Foolproof Preserving: A Guide to Small Batch James, Jellies, Pickles, Condiments, and More by America’s Test Kitchen
Guide and recipes related to preserving and canning food. Topics covered include common vocabulary, food preservation science, step-by-step canning instructions, tips for troubleshooting common issues, necessary tools, and recipes for jams, jellies, chutneys, pickles, tomatoes, fruit in syrup, condiments, and fruit butter.
Animal, Vegetable, Miracle: A Year of Food Life by Barbara Kingsolver
The author describes moving back to an ancestral farm in the Appalachians with her biologist husband and two daughters to live off the land. It details caring for the garden, canning vegetables, and buying local meats and explores the toxicity of industrial agriculture.
The Unsettling of America by Wendell Berry
Now considered an American classic, Berry argues that good farming is a cultural and spiritual discipline. Today’s agribusiness, however, takes farming out of its cultural context and away from families and estranges us from the intimate knowledge, love, and care of the land.
Fiction
The Harvester by Gene Porter-Stratton
The story of a young man who lives by collecting and selling medicinal herbs he has learned to harvest from the woods and how he uses this knowledge to free the woman he loves from oppression in Chicago. It expounds on the love of nature and the importance of human connection.
Lady Bug Farms Books 1-3
In A Year on Ladybug Farm, three friends decide that since their families are grown, they will leave the suburbs and buy a dilapidated house and farmland in the Shenandoah Valley together. Also includes At Home on Ladybug Farm and Love Letters from Ladybug Farm. Some strong language.
The Harvest by Jim Grace
A finalist for the Man Booker prize, this book tells the story of a remote English village that wakes up on the morning after harvest looking forward to a hard-earned day of rest and feasting at their landowner’s table. But the sky is marred by two conspicuous columns of smoke that bring newcomers and big change at the dawn of industrialization.

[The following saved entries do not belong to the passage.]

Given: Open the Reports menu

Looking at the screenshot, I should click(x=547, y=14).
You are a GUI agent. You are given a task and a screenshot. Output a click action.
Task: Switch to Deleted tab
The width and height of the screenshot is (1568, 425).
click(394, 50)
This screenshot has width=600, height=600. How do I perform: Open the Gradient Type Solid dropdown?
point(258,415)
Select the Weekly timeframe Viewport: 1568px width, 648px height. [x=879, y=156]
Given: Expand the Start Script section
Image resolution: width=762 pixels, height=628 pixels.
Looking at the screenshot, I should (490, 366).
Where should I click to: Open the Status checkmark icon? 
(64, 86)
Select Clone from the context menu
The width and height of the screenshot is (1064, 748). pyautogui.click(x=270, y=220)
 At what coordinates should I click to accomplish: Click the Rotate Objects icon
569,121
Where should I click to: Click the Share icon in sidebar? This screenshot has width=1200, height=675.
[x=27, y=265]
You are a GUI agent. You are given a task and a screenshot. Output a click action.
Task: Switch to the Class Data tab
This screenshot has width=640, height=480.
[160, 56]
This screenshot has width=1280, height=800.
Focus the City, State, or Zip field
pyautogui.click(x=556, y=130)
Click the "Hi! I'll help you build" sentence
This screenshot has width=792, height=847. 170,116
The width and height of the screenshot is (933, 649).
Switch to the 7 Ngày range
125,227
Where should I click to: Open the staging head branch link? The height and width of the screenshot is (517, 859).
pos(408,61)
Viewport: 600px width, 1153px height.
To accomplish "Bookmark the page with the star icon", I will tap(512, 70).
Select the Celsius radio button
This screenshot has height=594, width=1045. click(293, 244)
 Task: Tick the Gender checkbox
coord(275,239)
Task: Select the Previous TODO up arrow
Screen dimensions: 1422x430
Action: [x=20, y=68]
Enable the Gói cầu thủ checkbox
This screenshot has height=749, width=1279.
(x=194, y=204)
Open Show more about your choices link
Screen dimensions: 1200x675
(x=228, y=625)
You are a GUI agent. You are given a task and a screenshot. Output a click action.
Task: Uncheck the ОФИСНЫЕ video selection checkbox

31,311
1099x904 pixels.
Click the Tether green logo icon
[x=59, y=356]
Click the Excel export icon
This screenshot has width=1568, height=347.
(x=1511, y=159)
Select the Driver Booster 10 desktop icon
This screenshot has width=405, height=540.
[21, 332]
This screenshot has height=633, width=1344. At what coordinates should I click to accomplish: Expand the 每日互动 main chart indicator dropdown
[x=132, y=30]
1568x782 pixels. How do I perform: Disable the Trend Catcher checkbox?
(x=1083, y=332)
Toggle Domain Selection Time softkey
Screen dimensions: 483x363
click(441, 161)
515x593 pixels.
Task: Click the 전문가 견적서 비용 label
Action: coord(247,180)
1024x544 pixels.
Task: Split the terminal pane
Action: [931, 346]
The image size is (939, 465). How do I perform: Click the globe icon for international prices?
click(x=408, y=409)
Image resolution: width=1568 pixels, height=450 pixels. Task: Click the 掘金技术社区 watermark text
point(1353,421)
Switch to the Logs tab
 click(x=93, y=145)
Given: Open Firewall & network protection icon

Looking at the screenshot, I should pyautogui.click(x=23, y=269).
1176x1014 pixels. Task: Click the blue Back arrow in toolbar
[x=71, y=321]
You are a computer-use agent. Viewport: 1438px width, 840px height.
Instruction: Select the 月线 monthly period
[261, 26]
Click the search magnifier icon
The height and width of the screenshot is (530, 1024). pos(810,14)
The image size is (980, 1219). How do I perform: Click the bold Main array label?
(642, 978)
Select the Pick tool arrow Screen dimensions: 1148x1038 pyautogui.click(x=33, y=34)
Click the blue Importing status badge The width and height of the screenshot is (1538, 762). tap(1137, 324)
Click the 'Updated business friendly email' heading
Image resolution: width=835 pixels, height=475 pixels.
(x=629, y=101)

Harvest House by Shaun Taylor-Corbett
A YA book to prepare for the spooky season, Hughie is excited to volunteer in a fun, local harvest show until he learns that the haunt is taking advantage of local indigenous folk lore for cheap thrills. Meanwhile, suspicious things begin happening around town and Hughie has to balance when to speak up about exploitation with the haunting things occurring in real life.
Image Description: Bails of hay sit in a harvested field in neat, furrowed rows. The hay is golden and the sun is setting in the sky, the sun hangs low on the horizon and the clouds are orange, reflecting the light.